I do know how to reach her -- she's just out of my reach. I have
lost her. This bright presence in my life is gone -- not through
death or desertion -- through divorce.
We
didn't see it coming and when reasons are not obvious, no one
can know why a marriage ends. She and my son were known, in today's
vernacular, as DINKs -- Double Income No Kids -- and, from what
I understand, he just didn't want to be married anymore. He wanted
to do his own thing (I'm stifling a groan) and she understood.
If I didn't instill responsibility and commitment well enough
when I had the chance, it's too late to go back and cover that
chapter now.
It's
all so civilized. The bonds of matrimony were severed with tears
and not a few recriminations. But they worked through the tangle
of ties that bind to break free.
But,
where does that leave me? My daughter-in-love becomes my daughter-out-law.

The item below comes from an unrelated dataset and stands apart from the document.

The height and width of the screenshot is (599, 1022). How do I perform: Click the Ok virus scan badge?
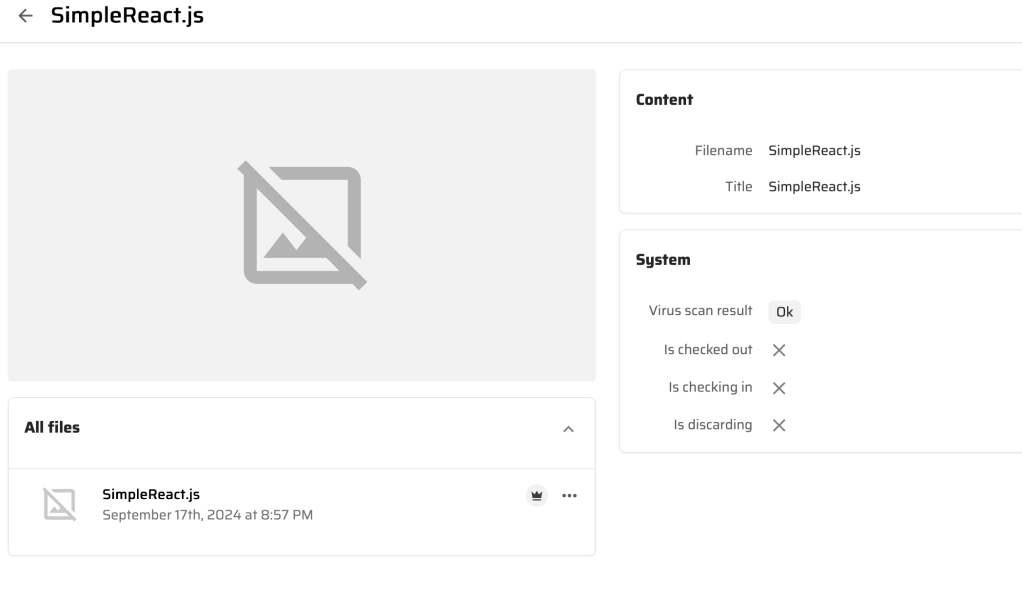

There was nothing leading up to the severing of our close relationship.
At least with a death there's crying time and a funeral before
you must acknowledge it's over. I was just left, bereft.
If
I feel this loss, what do the little nieces and nephews on both
sides feel, those who called her aunt and him uncle? The children
will forever look at snapshots and videos of their early years
and see these loving people who carried them on their shoulders,
pushed them on swings, bounced them on their knees -- always smiling,
always loving. What do we say? "Welcome to the real world, kid?"
Love
and loyalty can be a divided set; I love her but must be loyal
to him. The bond we formed was strong. And why wouldn't it be?

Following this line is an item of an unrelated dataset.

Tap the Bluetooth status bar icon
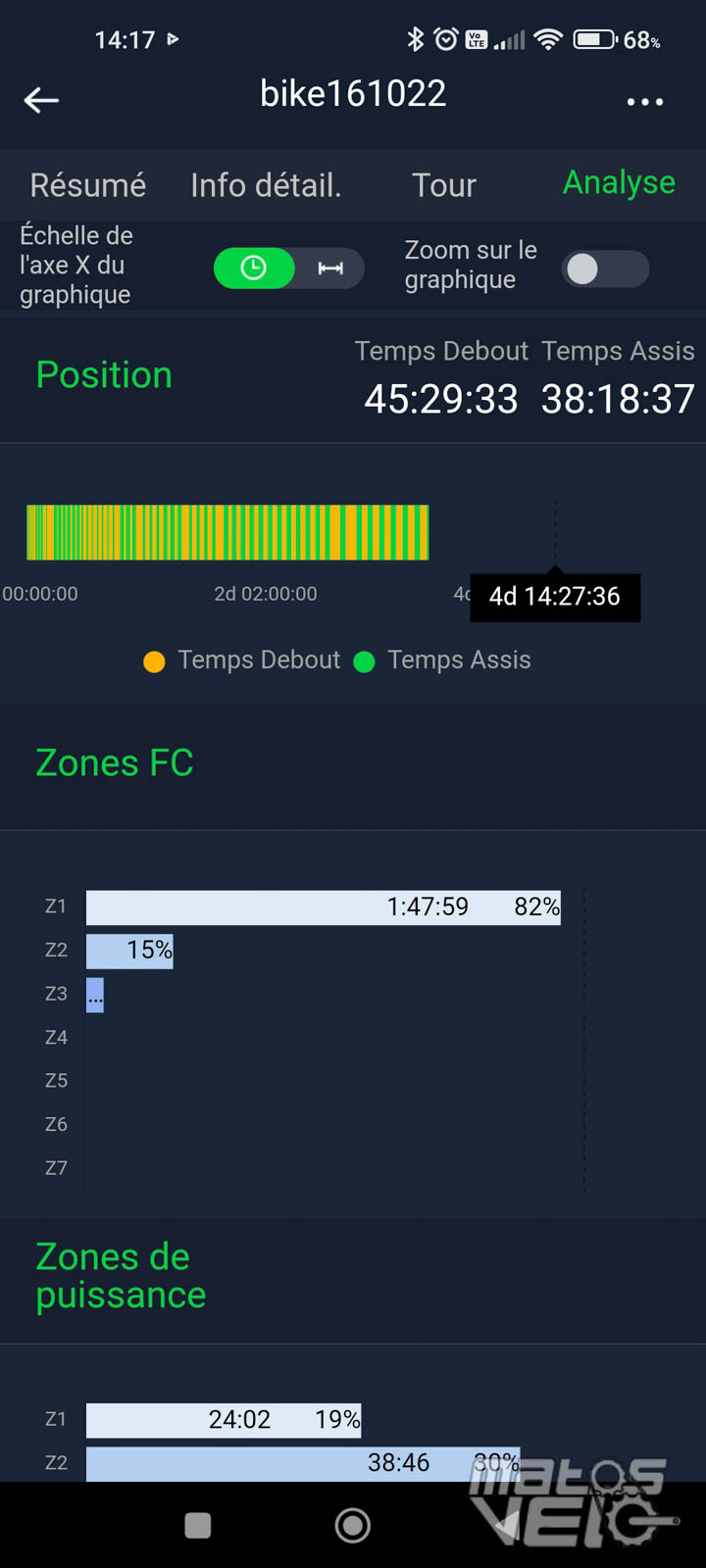This screenshot has height=1568, width=706. [416, 39]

After all, we both loved and were loved by the same man.
My
love was filial and hers conjugal but, nevertheless, he was the
object of both our affections.
Where
she saw his human failings and accepted them, I saw them and overlooked
them, seeing only what I wanted to see. I has happy because his
wife loved me; he was happy because I loved his wife.
Endearing
words spoken generations before Christ are such a part of our
language ever since they are often engraved inside plain gold
bands. "Wither thou goest, I will go..." I know of no purer way
to express a bond, yet, those words were spoken by the biblical
Ruth to her mother-in-law, Naomi. In the days when no one dared
put a marriage asunder, Naomi welcomed Ruth as the cherished bride
of her son -- and the two adult women bonded. Their friendship
survived the death of their husbands.
We
didn't agree on many things, she and I -- the origin of man, for
instance. But we acknowledged our right to disagree and thoroughly
appreciated the spirited conversations. We don't share similar
backgrounds. She's a proud GRIT, acronym for Girl Raised In the
South, and I'm a New Yorker.
Our
relationship grew out of mutual love for each other's company.

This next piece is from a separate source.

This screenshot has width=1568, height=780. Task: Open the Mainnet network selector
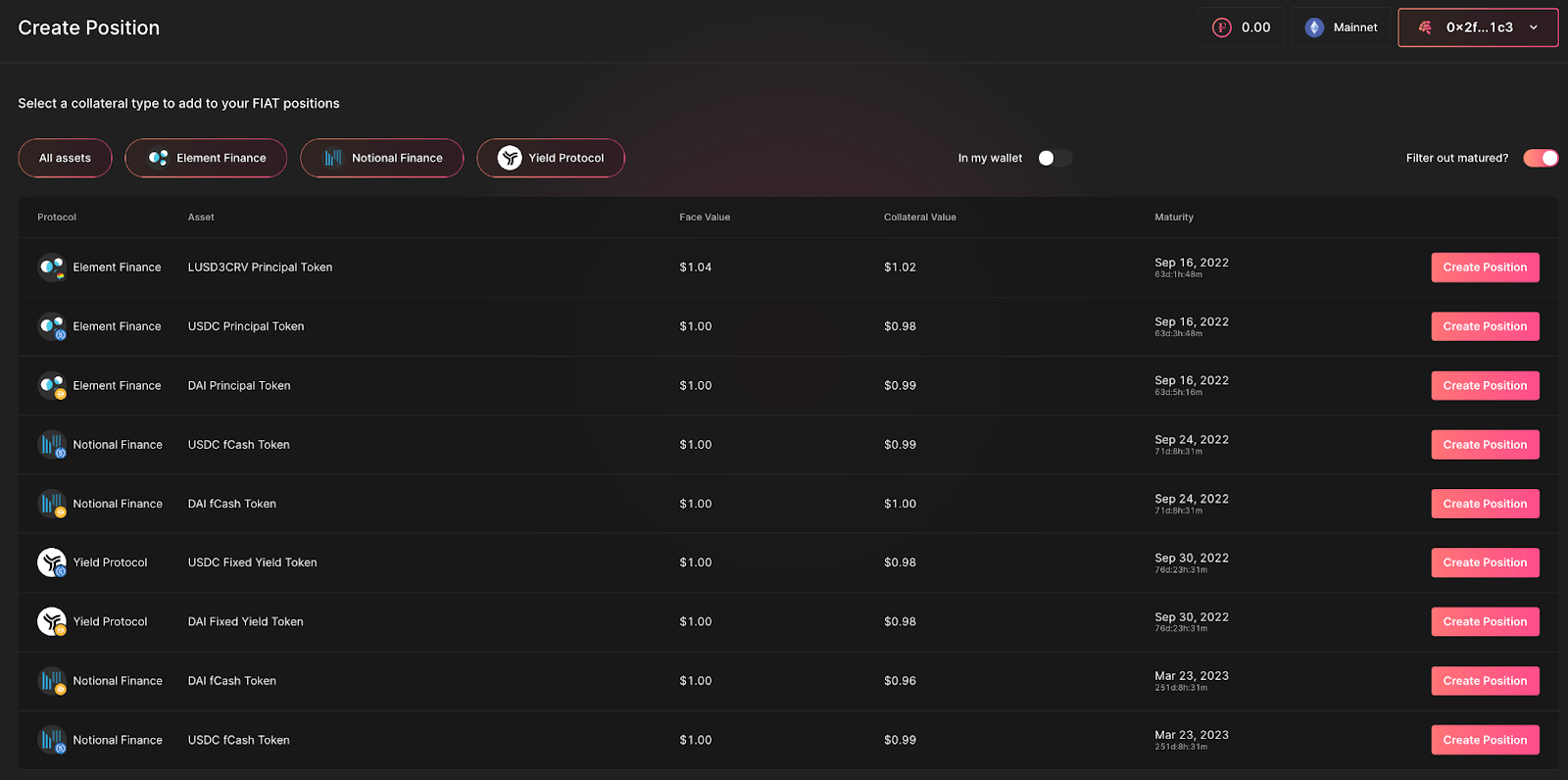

We were sympatico, as the Italians say. We were in sync -- as
closely as I can define it in our language.
Speaking
of language, that was our common ground, initially, aside from
my son being her husband. The books she brought into her marriage
were books I read and loved or wanted to read. This mutual passion
for words and literature spread onto avenues we could travel verbally
for hours, much to the delight of our husbands who didn't have
to play listeners. Yes, we are talkers, and didn't we love it!
We
scoured flea markets together searching the obscure little bins
for the odd compact perhaps found in the top bureau drawer of
some recently deceased Flapper from the Roaring Twenties. She'd
pick up a little mother-of-pearl case, carefully open it's clasp
and look in the powder-dusted mirror, turning her head from side
to side to catch the light. Although she wore no makeup herself,
she studied her image as if the original owner were looking back.
I
am one of four daughters so I know sisterly love; I have close
friends, so I know friendship, I have four daughters of my own
so I know a mother's love. My other son's wife is the light of
his life, the wonderful, loving mother of my grandchildren, an
ideal daughter-in-law to me, and through her, I do know mother-in-law
love and a grandmother's love.
With
so many children, it's natural for a family to form attachments
to each other's friends, then feel misgivings if a relationship
sours. C'est la vie. That's life. It's also natural to accept
a relationship once the bond is announced. This couple said "for
better or for worse" and, ever-trusting, we opened arms and hearts
to this delightful, accomplished, young woman. "You're one of
us," her family said to him. "You're one of us," we all said to
her.
The
young couple, two years later, continue to enjoy a cordial relationship
as each goes their own way -- he goes on with his life; she goes
on with hers. Once again, we say c'est la vie.
There
are those who suggest I not let their divorce keep me from my
friendship with her. But, no. Mothers develop a keen sense of
what loyalty means. In this case, it's not only being loyal to
my son, but loyal to protecting what she and I enjoyed. Mothers
have an uncanny way of seeing down the road and I know continuing
a friendship would mean one day, as she moves on, I'd become no
more than unfinished business -- or, worse, "baggage."
I'm
not fanning this flame but I do quietly reflect on those eight
years -- believing she does the same, just to feel as I do the
warmth and brightness of this light that just can't be put out.